Few acts these days could sell out two shows at Vancouver’s Rogers Arena, but Coldplay, easily one of the hottest in the world, boasts cross-generational appeal. (Not to mention sweeping choruses that inspire loud sing-alongs – always the mark of a collective good time.)
The U.K. band has sold in the order of 55 million records and is sitting with another new hit album in Mylo Xyloto. Frontman Chris Martin promised Friday night’s crowd that they’d give “119 per cent,” and the band delivered on that rather random promise with a visually compelling and dynamic 90-minute performance.
The production was all about clever tricks and crowd-pleasing spectacles. One of the most impressive of these was the multicoloured LED light wristbands handed out to fans upon arrival. The radio-controlled lights lit up in dramatic unison once the band launched into the new album’s title track, and they were used throughout, turning the room into a giant Lite-Brite and the audience into part of the production.
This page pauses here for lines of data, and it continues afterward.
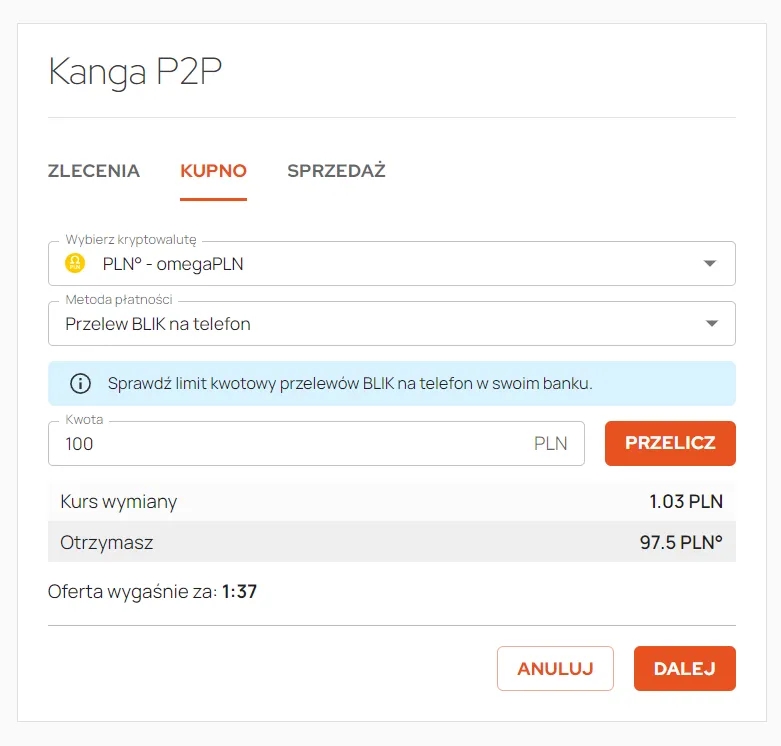
Task: Click the Otrzymasz 97.5 PLN° row
Action: [x=391, y=542]
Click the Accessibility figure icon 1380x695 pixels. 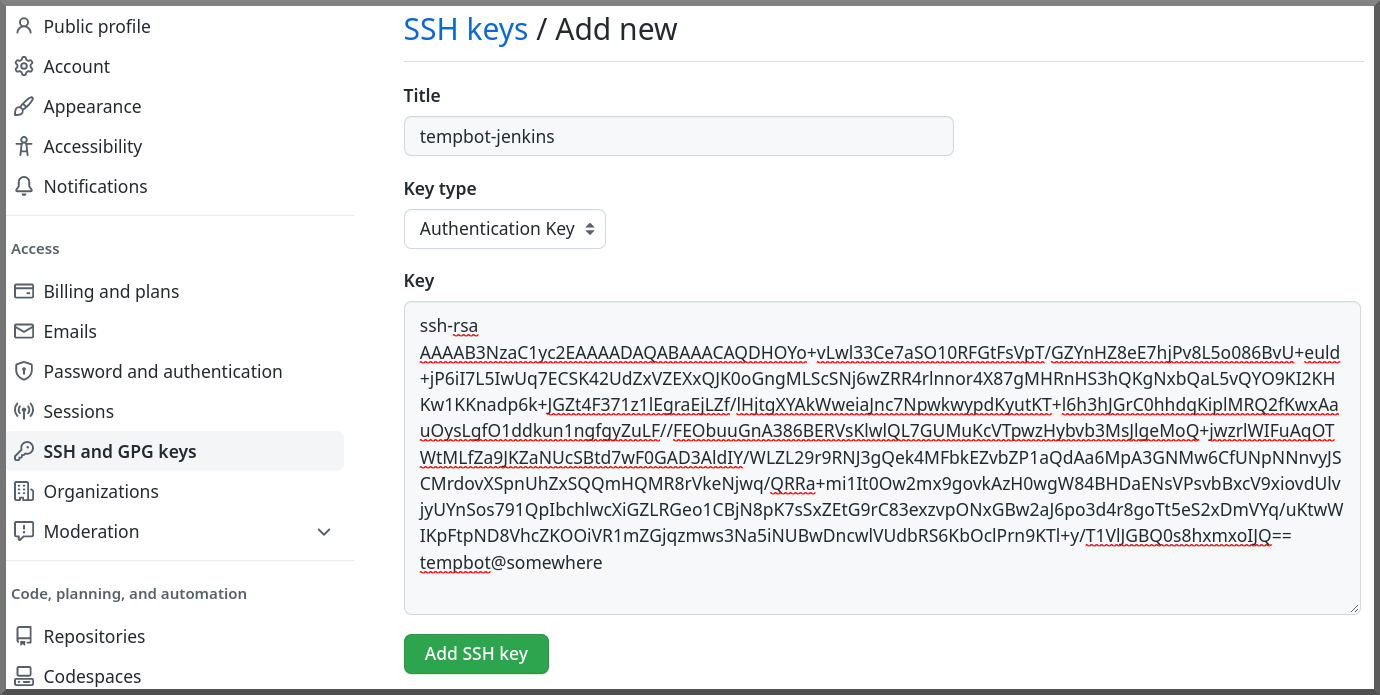click(x=24, y=146)
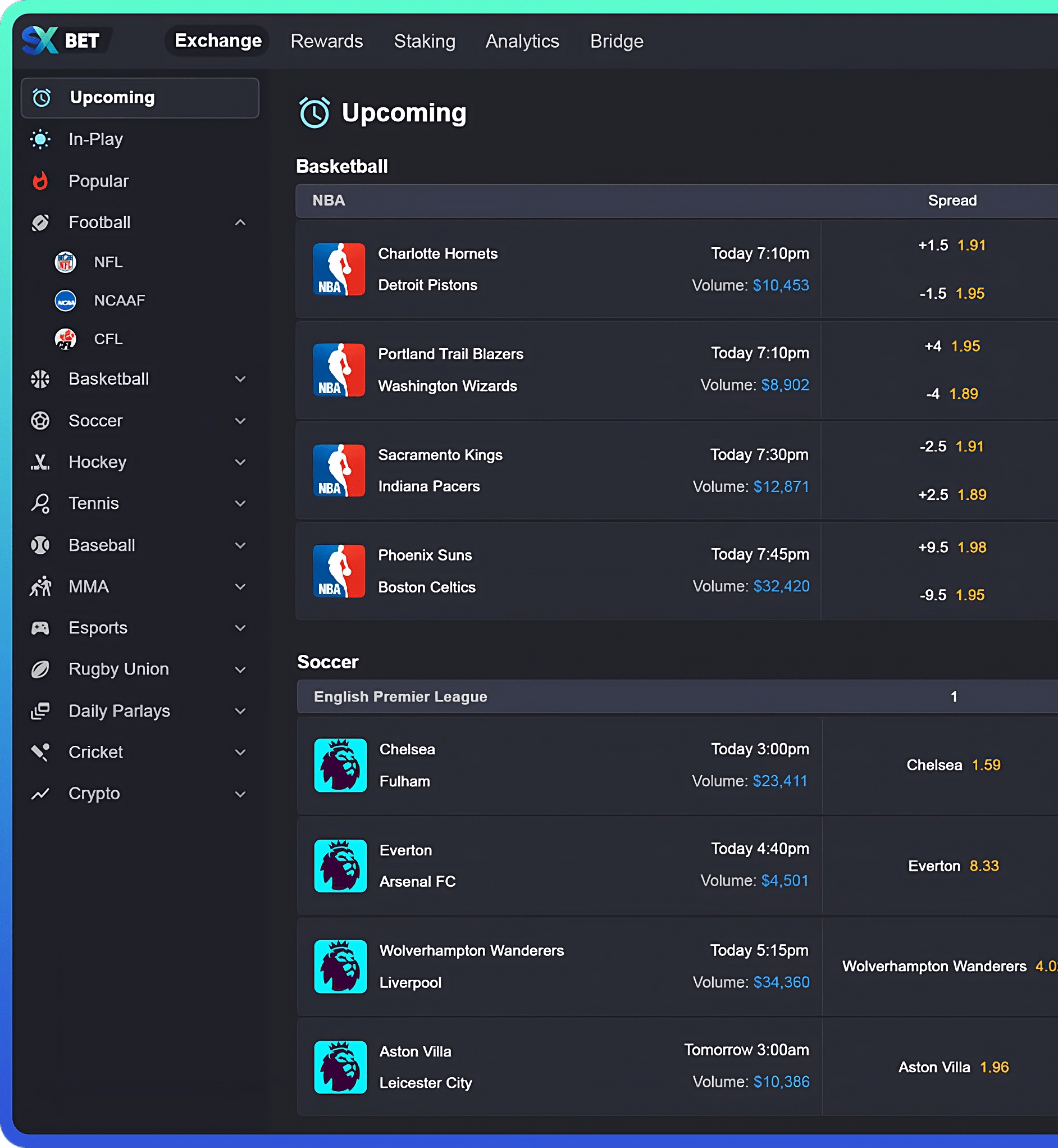Go to the Analytics tab
1058x1148 pixels.
click(522, 41)
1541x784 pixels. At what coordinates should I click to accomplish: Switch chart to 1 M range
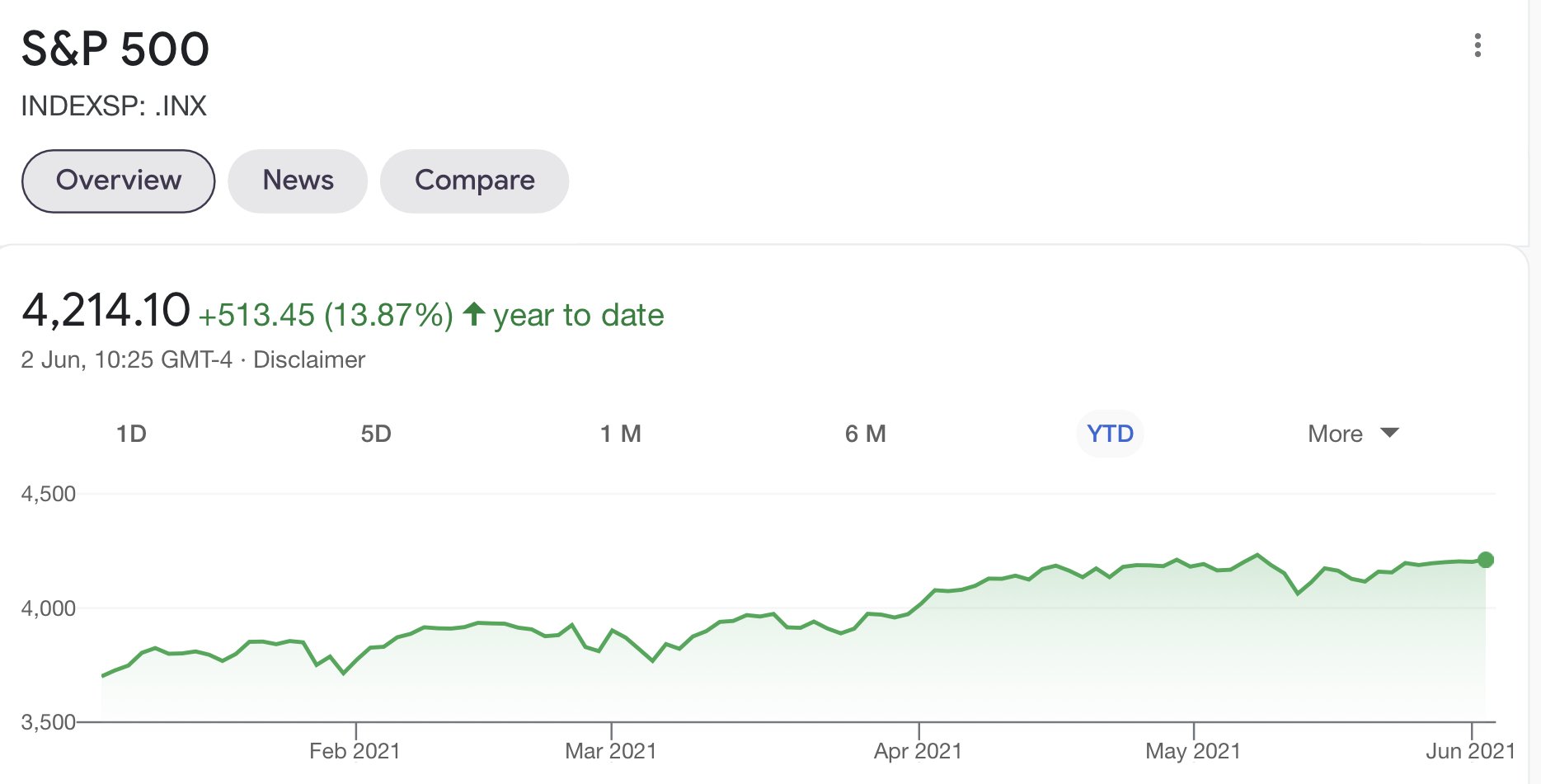click(x=620, y=434)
Coldplay works hard, plays solidly, writes lovely, magnanimous songs with big, joyous melodies, and understands its audience, which means they are not above playing older hits, this time including In My Place, Yellow, The Scientist, Viva La Vida, Fix You, alongside invigorating, chest-walloping renditions of new tracks like Paradise and Every Teardrop Is a Waterfall, the fittingly dramatic show closer. And while Martin might not be the most natural performer, he makes the most of what he’s got.
Only a truly skilled showman can successfully play to a big room, and navel-gazing behaviour just doesn’t do. While Mick Jagger plays to the very back of the hall with the campy moves of a drag queen doing Tina Turner, Martin, who is superbly fit, opts for the utilitarian moves of a calisthenics instructor. If he’d dropped and given us 100 push-ups, it would not have been out of place.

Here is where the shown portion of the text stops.